Der Kunstreiter, 1. Band
Gerstäcker
1. Band
Bosse & Co., Hamburg 1914
Auf der Hauptpromenade der Residenzstadt herrschte heute, bei dem außerordentlich freundlichen und warmen Wetter, reges Leben. Dieser Platz lag am entferntesten von dem Meßtreiben, das gerade jetzt die übrige Stadt erfüllte, und zahlreiche Equipagen fuhren auf und ab, während das schattige Laub der Parkanlagen selbst eine Menge Fußgänger angelockt hatte. Da kam plötzlich eine ganz ungewohnte Bewegung in die vor wenigen Minuten noch so ruhig Promenierenden. Ein großer Volkshaufe wälzte sich von oben die breite Hauptstraße herab, und die Equipagen drehten um und fuhren aus dem Wege, während die meisten der Fußgänger dem Schwarme ebenfalls auszuweichen suchten.

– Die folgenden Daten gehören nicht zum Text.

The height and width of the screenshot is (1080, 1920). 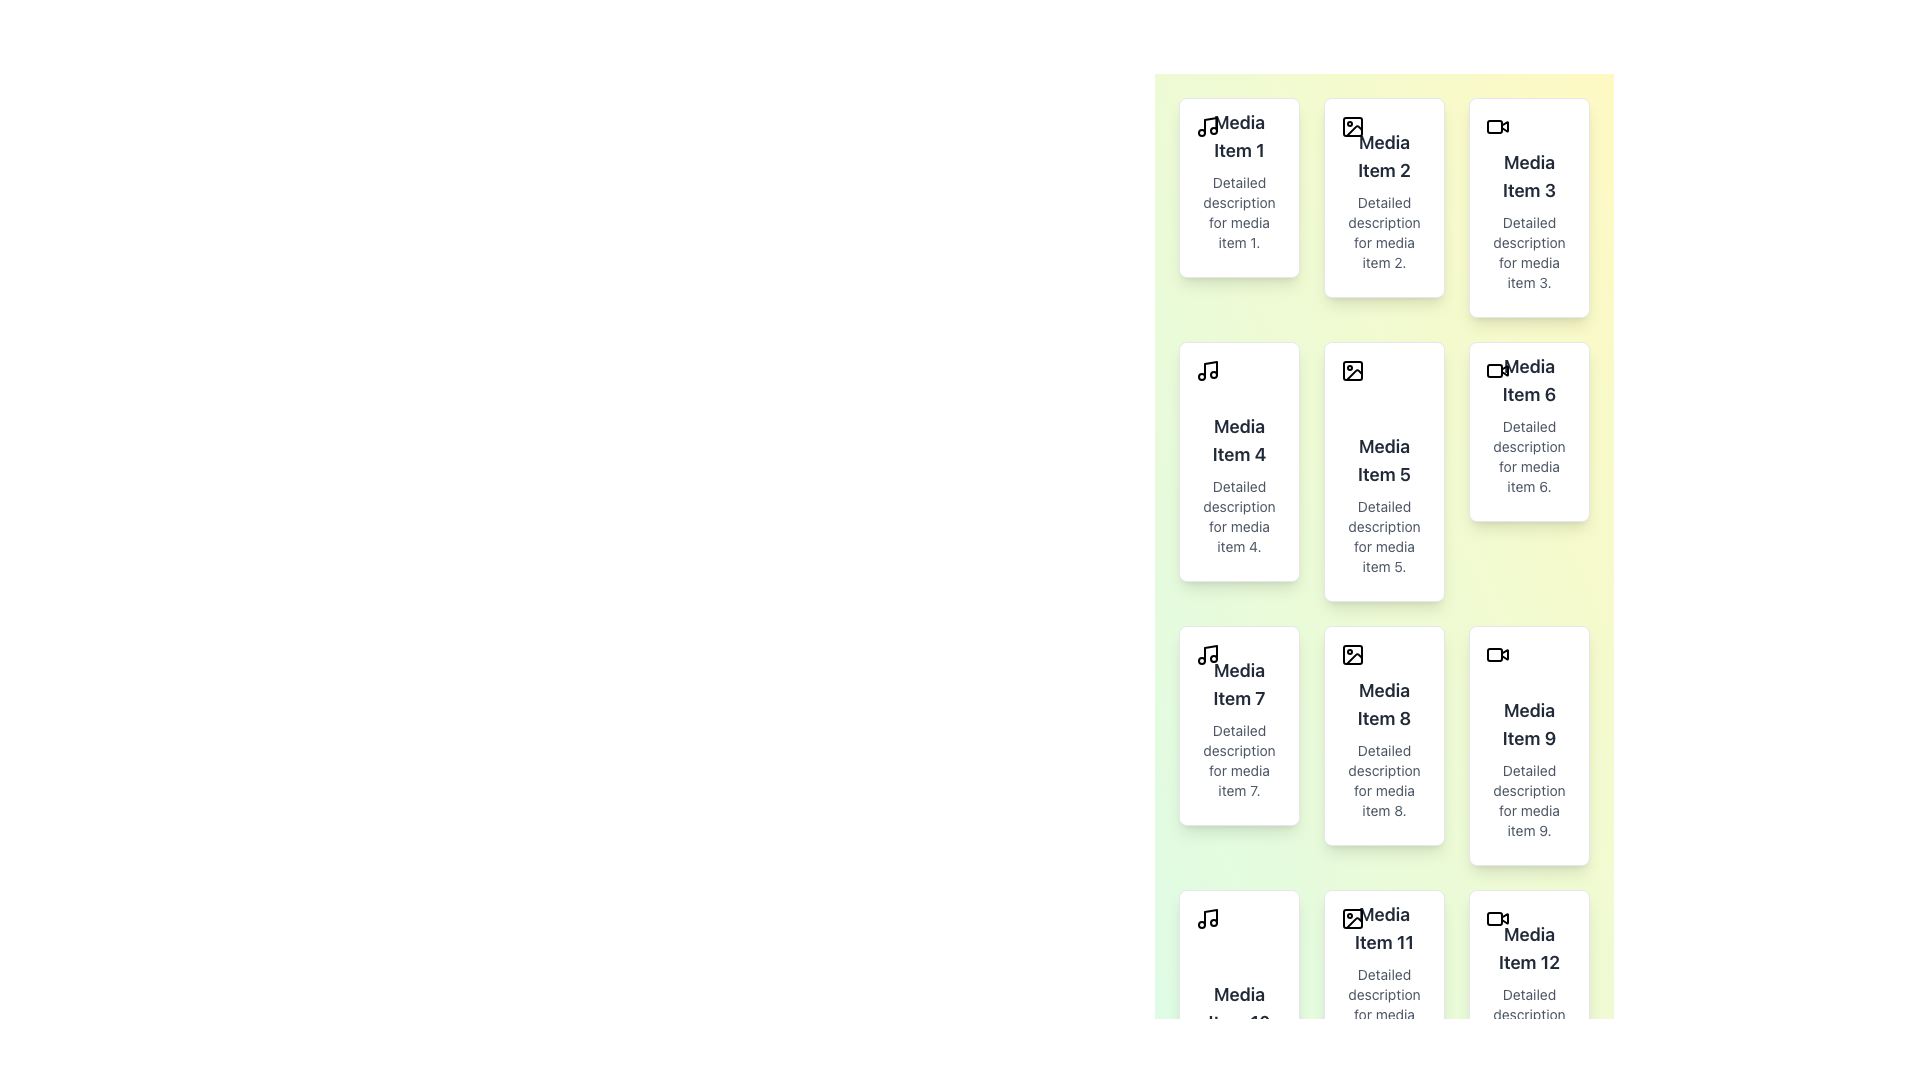 What do you see at coordinates (1505, 918) in the screenshot?
I see `the decorative icon component of the video symbol in 'Media Item 12', located in the last row of the grid layout on the far right column` at bounding box center [1505, 918].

Zwei junge Damen, von einem Kürassieroffizier begleitet, blieben unschlüssig stehen und sahen den Weg hinauf.
»Wenn wir zurückgehen,« sagte die ältere von ihnen, »so verfehlen wir jedenfalls Papa, der gerade in dieser Stunde aus dem Ministerium kommt, und wir haben versprochen, ihm bis hierher entgegen zu gehen. Was kann das nur sein?«
»Jedenfalls irgend ein Meßzug,« erwiderte der Offizier, »wenn wir einen Augenblick in der Veranda jenes Cafés Schutz suchen, wird sich die Menge vorüberwälzen und verlaufen.«
Unter der mit allen möglichen Blumen und Pflanzen der Tropenwelt geschmückten Veranda fand sich so nach und nach in gleicher Absicht eine zahlreiche Gesellschaft von Herren und Damen ein, und wie sich dort eine Menge Bekannte trafen, sammelten sich plaudernd und lachend kleine Gruppen.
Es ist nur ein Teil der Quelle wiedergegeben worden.